/hexgrep

Fixed pattern search

Primary LanguageCApache License 2.0Apache-2.0

Fixed Pattern Scanner

The goal is to extract every 40 character hex string from a source and print them for later examination to see if they are valid git commit shas.

Something kinda like this, except filtering out hex strings longer than 40 characters.
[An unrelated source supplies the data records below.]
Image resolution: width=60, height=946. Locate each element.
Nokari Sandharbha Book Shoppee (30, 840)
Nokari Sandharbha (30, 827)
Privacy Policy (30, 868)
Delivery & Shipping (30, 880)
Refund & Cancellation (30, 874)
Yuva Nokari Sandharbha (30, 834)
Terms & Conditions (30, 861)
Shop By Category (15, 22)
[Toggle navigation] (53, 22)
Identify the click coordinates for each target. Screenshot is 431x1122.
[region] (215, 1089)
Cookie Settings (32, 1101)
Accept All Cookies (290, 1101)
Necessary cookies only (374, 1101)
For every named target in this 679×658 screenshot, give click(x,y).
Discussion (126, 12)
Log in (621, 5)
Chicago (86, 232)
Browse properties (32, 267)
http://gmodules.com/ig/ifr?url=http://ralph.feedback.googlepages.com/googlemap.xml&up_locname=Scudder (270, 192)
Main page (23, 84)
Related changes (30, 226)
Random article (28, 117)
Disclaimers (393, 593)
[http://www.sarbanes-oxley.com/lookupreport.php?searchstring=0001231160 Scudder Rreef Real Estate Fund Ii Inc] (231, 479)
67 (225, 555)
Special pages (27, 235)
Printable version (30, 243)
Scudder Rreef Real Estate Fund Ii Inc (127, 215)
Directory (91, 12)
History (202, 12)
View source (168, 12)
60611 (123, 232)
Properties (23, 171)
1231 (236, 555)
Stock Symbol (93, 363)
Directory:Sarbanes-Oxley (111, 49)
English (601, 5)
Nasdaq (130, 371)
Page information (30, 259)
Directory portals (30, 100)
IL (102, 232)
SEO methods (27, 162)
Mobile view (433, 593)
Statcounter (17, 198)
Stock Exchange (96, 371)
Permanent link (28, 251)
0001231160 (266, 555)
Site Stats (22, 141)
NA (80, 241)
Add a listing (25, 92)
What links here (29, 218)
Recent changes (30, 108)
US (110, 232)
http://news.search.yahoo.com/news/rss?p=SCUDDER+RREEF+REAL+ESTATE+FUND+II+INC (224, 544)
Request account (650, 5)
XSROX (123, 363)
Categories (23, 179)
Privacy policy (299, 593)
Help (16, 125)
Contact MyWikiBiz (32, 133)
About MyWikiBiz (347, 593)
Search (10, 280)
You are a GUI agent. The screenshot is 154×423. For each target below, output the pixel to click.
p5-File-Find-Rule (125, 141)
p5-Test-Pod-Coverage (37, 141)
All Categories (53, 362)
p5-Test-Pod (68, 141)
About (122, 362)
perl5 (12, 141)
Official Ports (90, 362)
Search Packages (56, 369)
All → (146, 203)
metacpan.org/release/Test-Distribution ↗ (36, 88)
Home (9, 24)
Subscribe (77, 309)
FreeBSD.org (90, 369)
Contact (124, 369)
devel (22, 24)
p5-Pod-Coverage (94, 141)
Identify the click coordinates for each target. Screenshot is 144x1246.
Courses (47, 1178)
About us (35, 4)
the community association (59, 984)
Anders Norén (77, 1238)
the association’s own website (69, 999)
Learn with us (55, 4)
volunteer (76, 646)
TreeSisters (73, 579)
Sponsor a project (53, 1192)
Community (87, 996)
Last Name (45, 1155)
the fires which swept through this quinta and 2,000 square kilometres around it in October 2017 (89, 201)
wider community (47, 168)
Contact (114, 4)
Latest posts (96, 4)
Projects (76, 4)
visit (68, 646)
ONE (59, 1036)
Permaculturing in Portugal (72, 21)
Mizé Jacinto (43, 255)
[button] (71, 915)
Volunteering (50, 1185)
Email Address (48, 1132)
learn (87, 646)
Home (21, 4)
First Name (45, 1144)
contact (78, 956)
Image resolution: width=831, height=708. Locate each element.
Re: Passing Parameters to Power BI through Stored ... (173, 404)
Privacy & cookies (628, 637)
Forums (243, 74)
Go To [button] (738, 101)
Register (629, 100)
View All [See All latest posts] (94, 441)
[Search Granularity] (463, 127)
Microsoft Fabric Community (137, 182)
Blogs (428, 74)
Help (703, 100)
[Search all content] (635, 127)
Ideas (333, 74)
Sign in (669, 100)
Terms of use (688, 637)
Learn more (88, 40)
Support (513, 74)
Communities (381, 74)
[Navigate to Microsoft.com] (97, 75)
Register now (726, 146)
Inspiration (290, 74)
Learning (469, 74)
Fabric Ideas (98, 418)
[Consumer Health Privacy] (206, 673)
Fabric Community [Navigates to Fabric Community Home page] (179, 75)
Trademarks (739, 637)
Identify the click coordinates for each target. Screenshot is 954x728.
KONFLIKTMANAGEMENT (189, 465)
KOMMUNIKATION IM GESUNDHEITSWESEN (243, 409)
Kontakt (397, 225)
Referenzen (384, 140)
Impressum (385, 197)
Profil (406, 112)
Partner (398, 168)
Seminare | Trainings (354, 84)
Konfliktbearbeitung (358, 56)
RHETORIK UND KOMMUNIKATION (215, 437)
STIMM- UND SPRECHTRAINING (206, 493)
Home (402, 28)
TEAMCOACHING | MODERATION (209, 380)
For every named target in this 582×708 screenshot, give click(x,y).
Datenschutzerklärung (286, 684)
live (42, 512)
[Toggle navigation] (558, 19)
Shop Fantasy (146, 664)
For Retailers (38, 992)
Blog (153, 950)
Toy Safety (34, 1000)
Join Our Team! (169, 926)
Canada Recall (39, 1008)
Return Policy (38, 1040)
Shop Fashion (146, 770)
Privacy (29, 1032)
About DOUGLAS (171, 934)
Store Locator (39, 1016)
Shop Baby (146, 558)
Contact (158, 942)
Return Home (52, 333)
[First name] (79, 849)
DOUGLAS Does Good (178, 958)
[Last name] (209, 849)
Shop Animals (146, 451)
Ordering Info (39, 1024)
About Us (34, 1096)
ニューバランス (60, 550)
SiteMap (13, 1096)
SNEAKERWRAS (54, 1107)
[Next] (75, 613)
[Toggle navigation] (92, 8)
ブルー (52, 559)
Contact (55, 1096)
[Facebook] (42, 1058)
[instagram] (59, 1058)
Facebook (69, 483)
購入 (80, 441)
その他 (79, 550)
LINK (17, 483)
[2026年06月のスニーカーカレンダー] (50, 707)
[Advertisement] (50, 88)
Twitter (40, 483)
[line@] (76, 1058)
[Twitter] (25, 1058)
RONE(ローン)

$ grep -o -E '/[0-9a-f]{40}/' < input > maybe-commits.txt

The obstacle is this needs to be run over a lot of data and fairly frequently, so it is probably worth optimizing. Or at least considering optimizing.

Inspiration

The gold standard for multi-string searching is Aho-Corasick (and variants). It's very cool and I wish I could use it. The problem is this particular pattern explodes in to 2^160 strings, which would kind of break a naive dictionary approach. But hey, if you notice the repetition in the pattern you'll realize it can basically be collapsed to a single string! Now we've basically optimized away the very property that makes Aho-Corasick fast: variance.

Since we know that the input pattern can essentially be collapsed to a single string-ish, we can look at single-string searches. The gold standard here is Boyer-Moore (and variants). These algorithms work by combining a couple cool tricks. The first is they pre-compute a jump table for the needle so that given any character you can immediately make the optimal shift in the haystack. The second clever trick is to search from the end of the needle and move backwards, which lets you skip up to the entire needle length in the best cases.

Implementation

Naive implementations were done (in order) in Rust, Go, and JavaScript (node). After implementing the same naive implementation in C I started down the path that brought me here. In all cases, there are no dependencies other than the relevant compiler/runtime; just standard i/o.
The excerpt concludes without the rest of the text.